The most vulnerable society to North Korea's nuclear threat is not the United States; it is South Korea. The country that should be most eager to gather intelligence on North Korea's nuclear development should be South Korea - not the United States or Japan. So you would expect that when the North Korean nuclear scientists were smuggled out, South Korea would be part of the operation that helped them.
But, as always, it was Washington that masterminded the operation, not Seoul. That reminds me of years ago when the North Korean ambassador to Egypt, who was very knowledgeable about Pyongyang's missile exports, defected; he went to the U.S. Embassy in Cairo, not the South Korean Embassy. We got a wealth of information from him about the missiles that threaten us, and we got it because of U.S. goodwill. Those missiles can reach the whole of the peninsula - but we entrust our destiny to others.
The recent defections were first reported in the foreign media. You would expect our government to be well informed about them. But officials at Cheong Wa Dae and the Foreign Ministry were saying even two days after the report appeared that they could not confirm it. Granted, it is a sensitive intelligence matter, so they may be unable to comment on it; but it seems more likely that they had no information at all.

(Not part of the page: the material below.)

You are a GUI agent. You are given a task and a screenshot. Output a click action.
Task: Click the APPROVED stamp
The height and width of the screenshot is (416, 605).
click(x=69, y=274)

Those officials were unable to confirm the report because Washington does not tell us everything. Perhaps our intelligence authority did learn about the defections through official channels; but again, judging by their comments and frustration, they seem to have been completely in the dark.
Judging by the response of the U.S. government, even if the reports prove false, there must be something to them. But we were completely alienated from the operation, apparently. This is a disgrace for our government. If the same thing happened to Britain or France, there would be a diplomatic row. But I see no signs that our government was the least bit angry or ashamed about it.

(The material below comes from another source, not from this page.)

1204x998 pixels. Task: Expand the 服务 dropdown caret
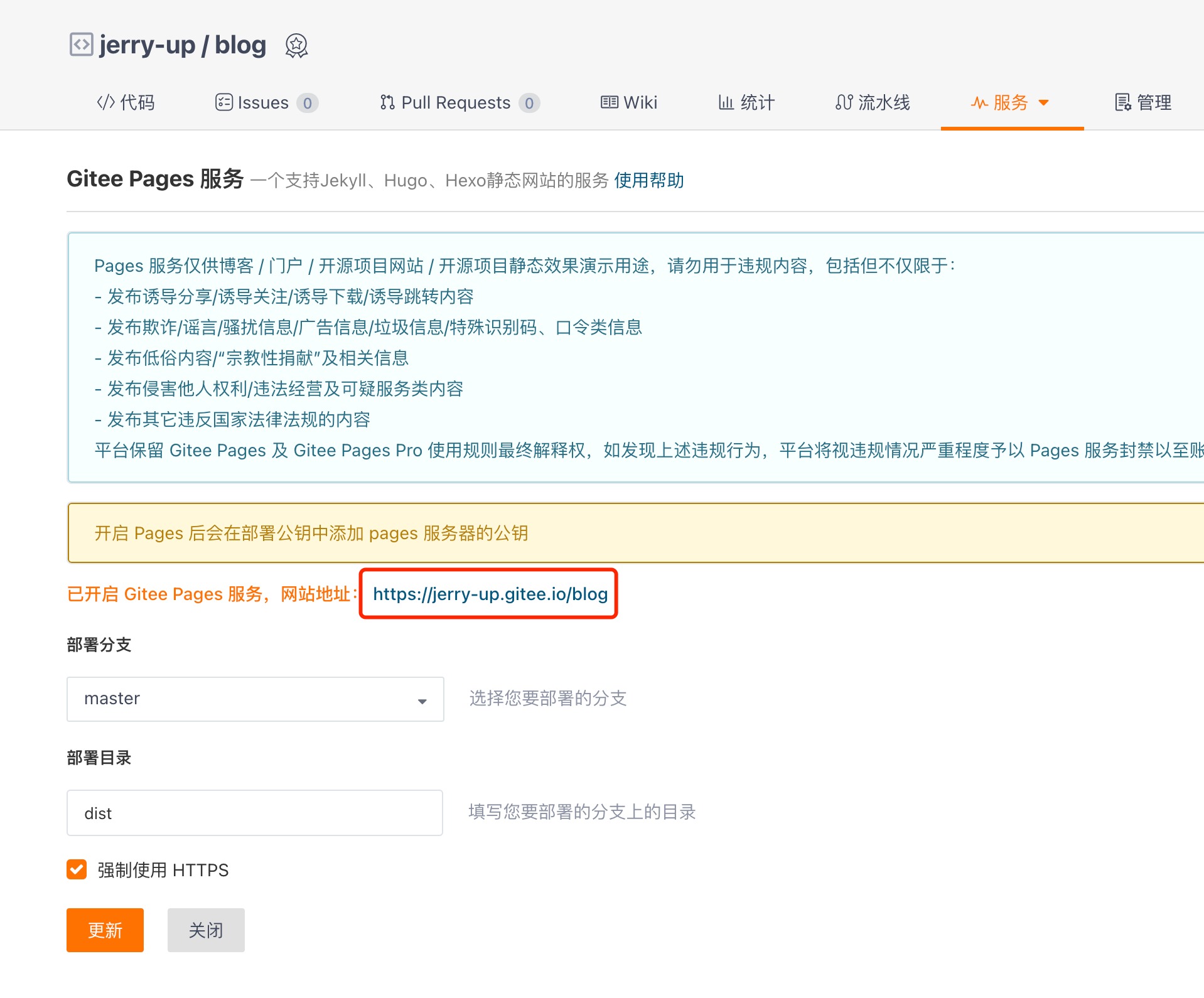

Why not? Because our government and people have become used to this kind of situation. Seoul has been excluded from this week's talks to resolve the nuclear crisis, talks on which our lives depend. We accept the snub, rationalizing it by saying we have to be realistic. Then reports emerge that the United States, enlisting the aid of China, may try to oust Pyongyang's leadership; again, South Korea is left out. It's become normal.
If you don't have the will or make the effort to change reality then someone else will determine your destiny. We've built up bitter memories over the past 100 years for failing to determine our destiny, but still haven't learned our lesson. We are under North Korea's threat of weapons of mass destruction, and artillery that can reach Seoul. Our survival depends on grasping the reality of that threat, and removing it.
But the grasping is being done by the United States, not by us. Many people who are unashamed of this, who don't think it a problem, still call for South Korea to be self-reliant. So here's the reality: We have no determination to gather intelligence on North Korea, so we get none if the United States withholds what it gathers. We get little rushes of independence, but in fact our independence is getting farther away. This is our reality, and our destiny.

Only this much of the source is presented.